Facebook is going to get one last product placement in, though, just you wait. I almost peed my pants when I saw this. I've been looking all over for it, and yesterday, while back at the old stomping grounds, I was ecstatic to find it in a little grocery store. That's right, the new Vitamin Water flavor, Connect. You can connect with your friends over a mutual diabetes diagnosis after drinking too many of these. You can connect with a nameless hookup by sharing one of these- after all, you both already have syphilis anyway, what's the difference? You can connect by sharing this with your bailiff as you read the subpoena for using "Facebook" too many times without a copyright...uh-oh.

____________

### WORK INSTRUCTIONS
**a.** Answer these questions from the post about Vitamin Water Connect, one line each:
(i) What gets one last product placement?
(ii) What is the new flavor called?
(iii) What kind of store was it found in?
**b.** For each statement, say yes or no according to the post about Vitamin Water Connect, and quote the words that settle it.
(i) The writer had been searching for the drink before finding it.
(ii) The writer found the drink last week.
(iii) The writer found it at a large supermarket.
**c.** Write the next part of the post about Vitamin Water Connect, picking up after its final sentence.

____________

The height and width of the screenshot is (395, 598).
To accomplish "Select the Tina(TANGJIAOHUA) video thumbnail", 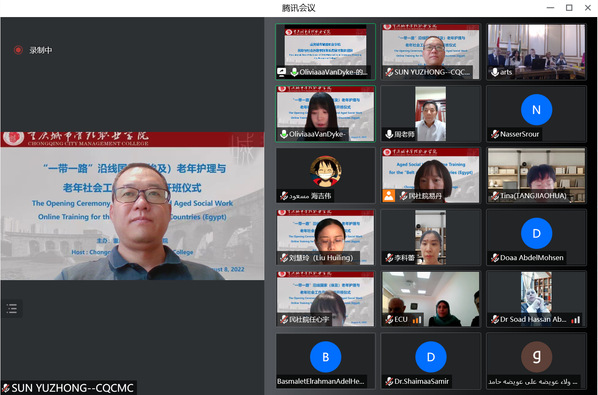I will [x=536, y=175].
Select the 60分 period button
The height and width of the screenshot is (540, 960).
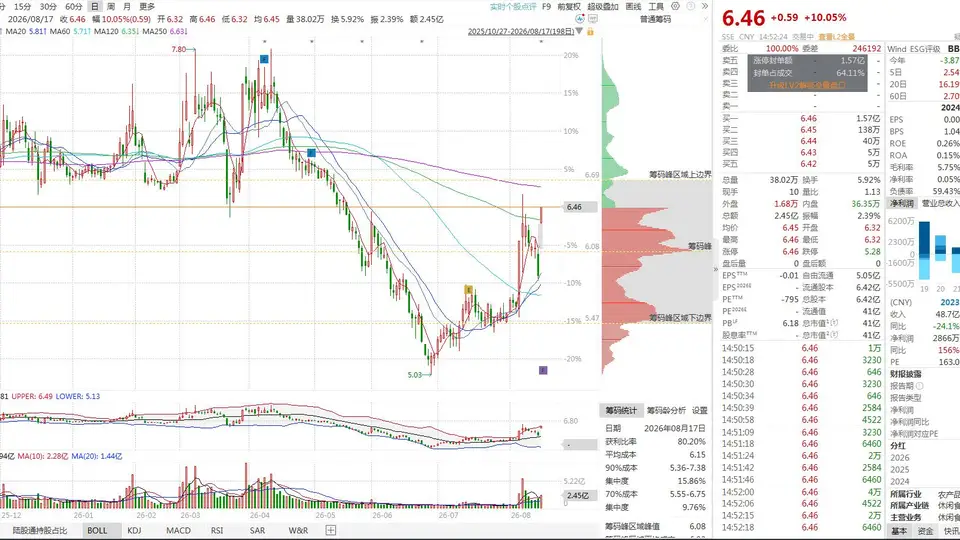tap(73, 6)
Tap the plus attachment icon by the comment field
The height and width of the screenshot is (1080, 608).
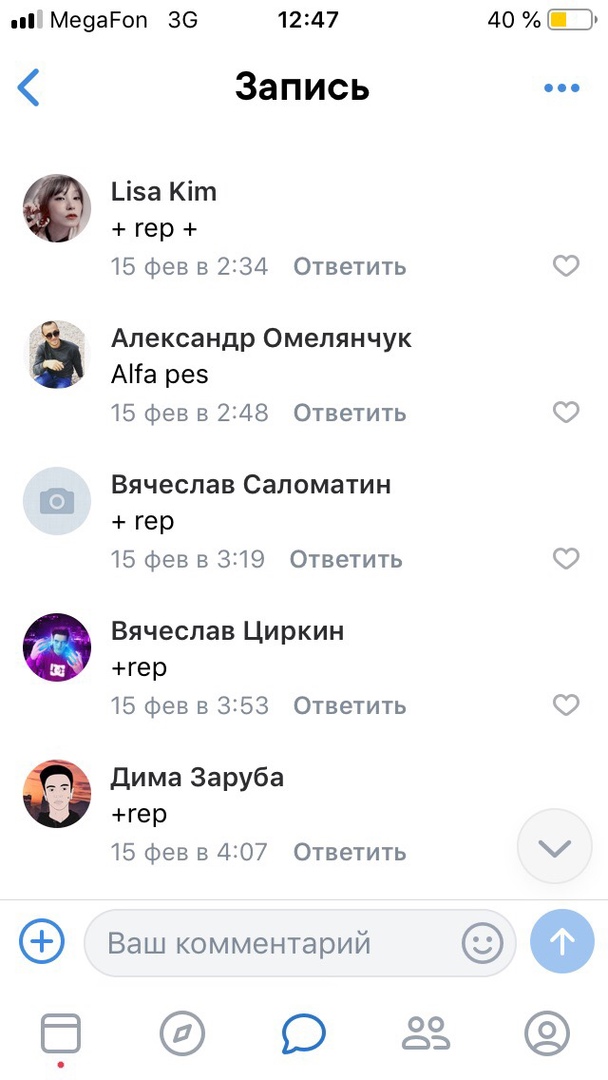coord(41,941)
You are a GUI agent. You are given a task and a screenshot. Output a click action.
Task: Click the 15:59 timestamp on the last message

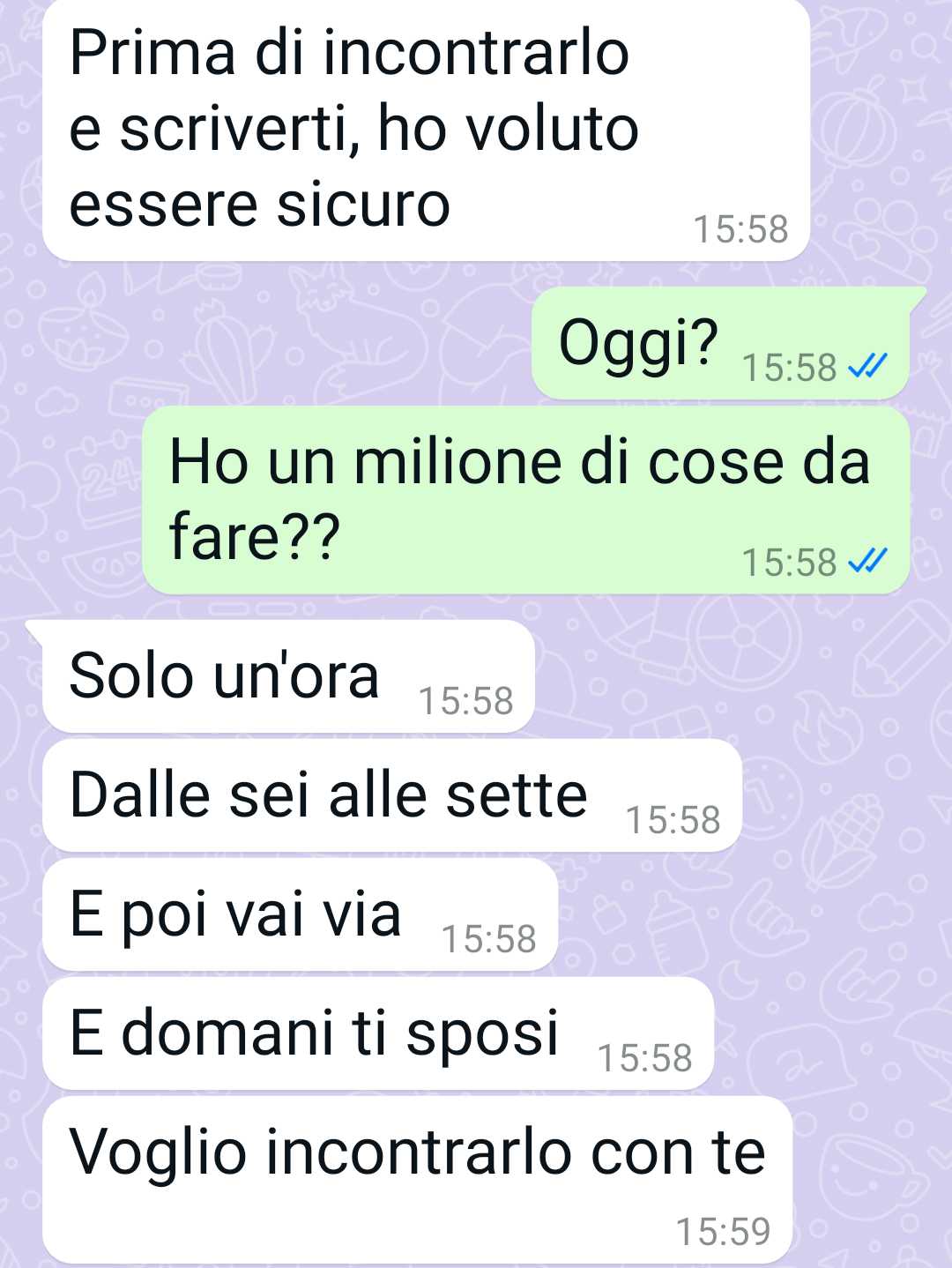tap(723, 1232)
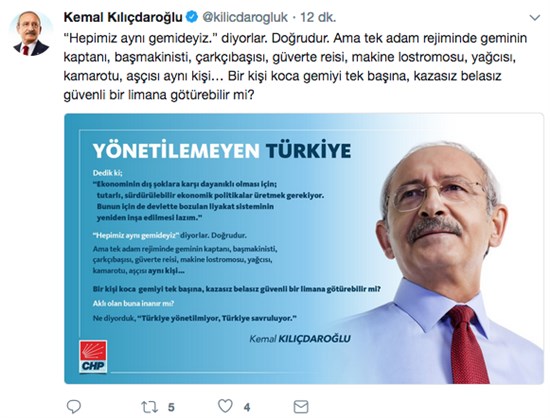Like the tweet with the heart icon

click(225, 406)
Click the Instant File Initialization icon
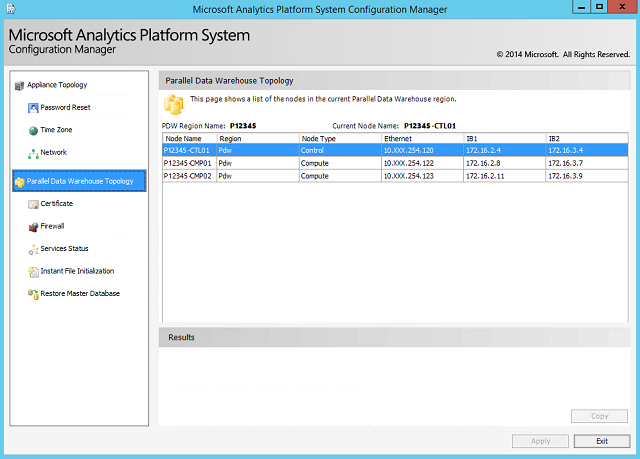 tap(33, 271)
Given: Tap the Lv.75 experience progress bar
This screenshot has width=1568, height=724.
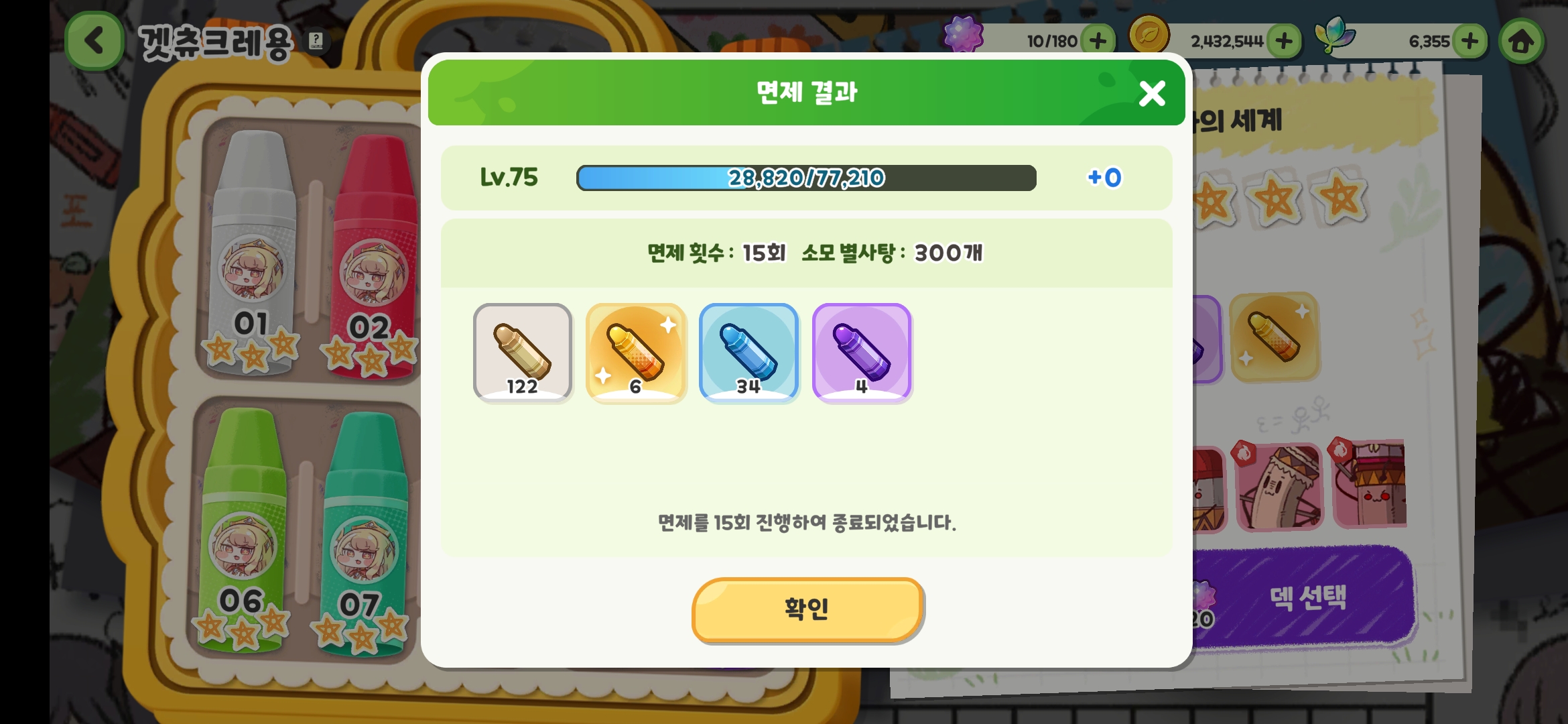Looking at the screenshot, I should point(806,178).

____________

### PER-TASK OUTPUTS
**a.**
(i) Facebook
(ii) Connect
(iii) A little grocery store

**b.**
(i) Yes: "I've been looking all over for it"
(ii) No: "yesterday, while back at the old stomping grounds"
(iii) No: "I was ecstatic to find it in a little grocery store"

**c.**
But where's the lime? I wanted a cherry limeade, Vitamin Water. When I burped after drinking, I got a hint of lime, but overall, the predominant flavor was distinctly cherry. The disappointment was like logging onto Facebook, many moons ago (for the Foodette is always shackin' up with the males!) and discovering that I had been dumped, seeing the little broken heart next to my name, coincidentally the same color as the juice in the bottle. "The Foodette is now single." What a bummer, Vitamin Water. You've broken my little foodie heart.
I'm going to go post a status update about this retrogressive flavor.
Or, you know what? Fuck it, I'll Tweet this.